## Work instruction
Your response should contain each line of the data that includes "table".

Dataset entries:
————

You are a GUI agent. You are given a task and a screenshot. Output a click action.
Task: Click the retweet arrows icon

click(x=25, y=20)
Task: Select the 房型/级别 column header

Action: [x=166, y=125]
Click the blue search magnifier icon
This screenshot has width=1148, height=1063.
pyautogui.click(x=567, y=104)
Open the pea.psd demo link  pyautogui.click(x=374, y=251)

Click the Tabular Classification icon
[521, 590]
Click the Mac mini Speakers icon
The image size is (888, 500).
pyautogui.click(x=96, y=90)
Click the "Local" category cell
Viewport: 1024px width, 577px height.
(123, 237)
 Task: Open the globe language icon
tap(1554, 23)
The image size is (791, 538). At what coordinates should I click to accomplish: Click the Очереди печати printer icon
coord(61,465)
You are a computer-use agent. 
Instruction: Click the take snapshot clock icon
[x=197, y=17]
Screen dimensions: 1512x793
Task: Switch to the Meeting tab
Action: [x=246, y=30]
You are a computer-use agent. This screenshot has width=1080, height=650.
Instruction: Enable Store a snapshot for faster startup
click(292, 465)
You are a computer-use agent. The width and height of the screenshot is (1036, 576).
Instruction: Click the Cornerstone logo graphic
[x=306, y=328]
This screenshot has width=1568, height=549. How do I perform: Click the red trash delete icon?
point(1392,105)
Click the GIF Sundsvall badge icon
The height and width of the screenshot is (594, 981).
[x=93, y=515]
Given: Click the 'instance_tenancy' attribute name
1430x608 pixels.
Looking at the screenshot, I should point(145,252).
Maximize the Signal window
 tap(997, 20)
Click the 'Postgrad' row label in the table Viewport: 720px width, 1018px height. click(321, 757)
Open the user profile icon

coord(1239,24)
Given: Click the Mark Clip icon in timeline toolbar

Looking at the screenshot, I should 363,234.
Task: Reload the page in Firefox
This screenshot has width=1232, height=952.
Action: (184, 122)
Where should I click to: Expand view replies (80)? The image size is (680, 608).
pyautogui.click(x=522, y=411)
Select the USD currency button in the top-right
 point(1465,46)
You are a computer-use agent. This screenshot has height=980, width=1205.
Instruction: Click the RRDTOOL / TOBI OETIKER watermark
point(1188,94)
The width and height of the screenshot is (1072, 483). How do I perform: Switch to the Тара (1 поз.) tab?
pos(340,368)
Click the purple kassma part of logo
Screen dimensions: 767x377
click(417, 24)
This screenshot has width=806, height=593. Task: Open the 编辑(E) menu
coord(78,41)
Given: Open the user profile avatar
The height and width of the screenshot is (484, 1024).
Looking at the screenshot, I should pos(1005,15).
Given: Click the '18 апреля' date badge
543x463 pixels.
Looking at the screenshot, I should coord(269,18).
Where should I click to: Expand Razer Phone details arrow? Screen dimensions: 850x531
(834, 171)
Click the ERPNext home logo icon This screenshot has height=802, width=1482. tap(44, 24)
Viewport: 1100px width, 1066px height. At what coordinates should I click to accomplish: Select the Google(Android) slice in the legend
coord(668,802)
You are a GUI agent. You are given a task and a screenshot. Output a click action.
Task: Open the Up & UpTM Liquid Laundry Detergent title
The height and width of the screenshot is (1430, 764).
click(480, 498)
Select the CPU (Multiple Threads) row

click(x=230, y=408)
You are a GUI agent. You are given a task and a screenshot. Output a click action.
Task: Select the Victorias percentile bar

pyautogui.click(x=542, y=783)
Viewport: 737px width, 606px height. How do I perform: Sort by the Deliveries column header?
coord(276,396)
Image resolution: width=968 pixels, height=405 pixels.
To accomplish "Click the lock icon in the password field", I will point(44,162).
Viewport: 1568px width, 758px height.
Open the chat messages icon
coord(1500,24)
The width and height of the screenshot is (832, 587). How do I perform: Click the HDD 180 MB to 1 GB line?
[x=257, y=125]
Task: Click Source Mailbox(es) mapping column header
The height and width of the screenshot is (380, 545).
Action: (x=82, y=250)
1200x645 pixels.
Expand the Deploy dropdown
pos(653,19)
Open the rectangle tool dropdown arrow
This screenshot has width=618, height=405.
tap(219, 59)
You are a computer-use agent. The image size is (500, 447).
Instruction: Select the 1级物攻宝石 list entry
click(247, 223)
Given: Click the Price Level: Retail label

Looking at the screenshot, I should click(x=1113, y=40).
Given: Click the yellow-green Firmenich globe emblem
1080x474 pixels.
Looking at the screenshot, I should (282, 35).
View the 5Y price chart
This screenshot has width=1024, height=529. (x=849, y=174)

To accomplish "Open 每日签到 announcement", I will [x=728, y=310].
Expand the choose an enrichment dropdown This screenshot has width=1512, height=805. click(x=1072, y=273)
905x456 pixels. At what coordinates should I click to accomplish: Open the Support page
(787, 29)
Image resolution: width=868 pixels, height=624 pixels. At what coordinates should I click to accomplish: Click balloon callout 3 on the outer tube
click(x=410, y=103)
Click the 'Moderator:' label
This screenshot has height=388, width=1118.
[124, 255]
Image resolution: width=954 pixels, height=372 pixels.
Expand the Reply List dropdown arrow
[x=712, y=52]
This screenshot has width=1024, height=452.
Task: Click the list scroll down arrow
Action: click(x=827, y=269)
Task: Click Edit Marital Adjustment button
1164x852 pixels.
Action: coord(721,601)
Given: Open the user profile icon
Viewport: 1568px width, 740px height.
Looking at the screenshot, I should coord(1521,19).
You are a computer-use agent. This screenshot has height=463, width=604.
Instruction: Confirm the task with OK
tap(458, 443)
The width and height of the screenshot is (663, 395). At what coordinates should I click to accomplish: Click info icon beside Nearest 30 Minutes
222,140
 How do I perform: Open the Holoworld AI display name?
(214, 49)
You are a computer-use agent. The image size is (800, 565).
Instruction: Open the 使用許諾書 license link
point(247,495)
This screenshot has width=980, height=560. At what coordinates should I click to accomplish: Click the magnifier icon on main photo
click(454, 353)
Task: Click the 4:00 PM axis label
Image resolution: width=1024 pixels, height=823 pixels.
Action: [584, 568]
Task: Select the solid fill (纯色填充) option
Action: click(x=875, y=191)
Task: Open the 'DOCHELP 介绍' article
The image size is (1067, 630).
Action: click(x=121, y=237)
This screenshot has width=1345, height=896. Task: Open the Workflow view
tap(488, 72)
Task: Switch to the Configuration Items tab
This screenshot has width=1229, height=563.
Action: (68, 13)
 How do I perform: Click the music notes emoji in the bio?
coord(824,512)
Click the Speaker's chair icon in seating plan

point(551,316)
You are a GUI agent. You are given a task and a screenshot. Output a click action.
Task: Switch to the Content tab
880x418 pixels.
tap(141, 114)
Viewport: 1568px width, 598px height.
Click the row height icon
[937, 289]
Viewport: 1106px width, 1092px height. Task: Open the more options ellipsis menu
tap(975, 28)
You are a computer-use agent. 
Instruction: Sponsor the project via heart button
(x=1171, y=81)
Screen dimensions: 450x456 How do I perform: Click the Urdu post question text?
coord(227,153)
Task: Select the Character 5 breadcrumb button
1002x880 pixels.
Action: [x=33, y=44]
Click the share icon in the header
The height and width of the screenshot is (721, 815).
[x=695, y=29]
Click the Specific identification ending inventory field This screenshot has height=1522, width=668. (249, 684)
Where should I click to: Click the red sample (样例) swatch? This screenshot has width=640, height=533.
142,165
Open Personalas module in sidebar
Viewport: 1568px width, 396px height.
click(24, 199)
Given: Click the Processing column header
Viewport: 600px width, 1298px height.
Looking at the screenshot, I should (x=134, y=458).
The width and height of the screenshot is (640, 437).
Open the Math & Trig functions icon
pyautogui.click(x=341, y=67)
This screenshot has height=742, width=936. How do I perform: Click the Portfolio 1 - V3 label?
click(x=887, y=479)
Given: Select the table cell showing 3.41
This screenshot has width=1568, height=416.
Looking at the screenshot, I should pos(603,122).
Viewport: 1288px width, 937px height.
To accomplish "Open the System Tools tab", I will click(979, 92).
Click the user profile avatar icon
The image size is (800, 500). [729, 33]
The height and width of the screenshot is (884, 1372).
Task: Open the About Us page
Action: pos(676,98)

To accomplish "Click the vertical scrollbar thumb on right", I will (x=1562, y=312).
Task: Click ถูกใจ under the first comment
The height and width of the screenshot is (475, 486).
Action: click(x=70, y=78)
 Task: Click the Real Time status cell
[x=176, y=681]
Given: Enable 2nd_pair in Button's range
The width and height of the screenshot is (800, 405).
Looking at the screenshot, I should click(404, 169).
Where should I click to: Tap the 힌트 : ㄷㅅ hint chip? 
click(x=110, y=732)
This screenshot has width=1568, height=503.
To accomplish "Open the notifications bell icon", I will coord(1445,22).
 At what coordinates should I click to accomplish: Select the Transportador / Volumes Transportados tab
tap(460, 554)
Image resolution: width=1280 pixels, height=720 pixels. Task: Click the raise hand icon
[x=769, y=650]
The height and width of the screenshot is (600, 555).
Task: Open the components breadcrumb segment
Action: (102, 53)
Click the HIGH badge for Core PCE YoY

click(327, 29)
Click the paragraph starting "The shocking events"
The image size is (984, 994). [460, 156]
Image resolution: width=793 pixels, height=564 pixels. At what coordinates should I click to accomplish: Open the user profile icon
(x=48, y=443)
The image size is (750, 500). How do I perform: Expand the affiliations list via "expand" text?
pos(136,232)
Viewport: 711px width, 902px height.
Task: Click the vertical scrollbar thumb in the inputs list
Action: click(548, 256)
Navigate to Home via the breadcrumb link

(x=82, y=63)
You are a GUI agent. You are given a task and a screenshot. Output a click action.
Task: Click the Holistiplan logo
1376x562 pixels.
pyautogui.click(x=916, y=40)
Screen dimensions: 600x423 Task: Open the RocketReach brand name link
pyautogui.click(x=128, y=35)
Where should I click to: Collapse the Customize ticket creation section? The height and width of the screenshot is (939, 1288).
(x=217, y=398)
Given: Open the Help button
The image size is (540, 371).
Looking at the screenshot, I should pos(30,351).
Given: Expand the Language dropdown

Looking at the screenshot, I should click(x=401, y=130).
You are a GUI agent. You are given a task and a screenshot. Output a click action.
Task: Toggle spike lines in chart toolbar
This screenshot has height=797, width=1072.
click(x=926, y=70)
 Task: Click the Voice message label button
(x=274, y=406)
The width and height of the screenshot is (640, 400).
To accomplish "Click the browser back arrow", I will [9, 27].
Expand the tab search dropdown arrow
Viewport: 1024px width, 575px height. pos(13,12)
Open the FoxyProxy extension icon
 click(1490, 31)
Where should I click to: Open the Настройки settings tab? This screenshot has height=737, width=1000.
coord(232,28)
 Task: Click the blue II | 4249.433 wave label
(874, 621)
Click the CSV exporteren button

————

## Output
Click the 'Postgrad' row label in the table Viewport: 720px width, 1018px height. click(321, 757)
Given: Select the table cell showing 3.41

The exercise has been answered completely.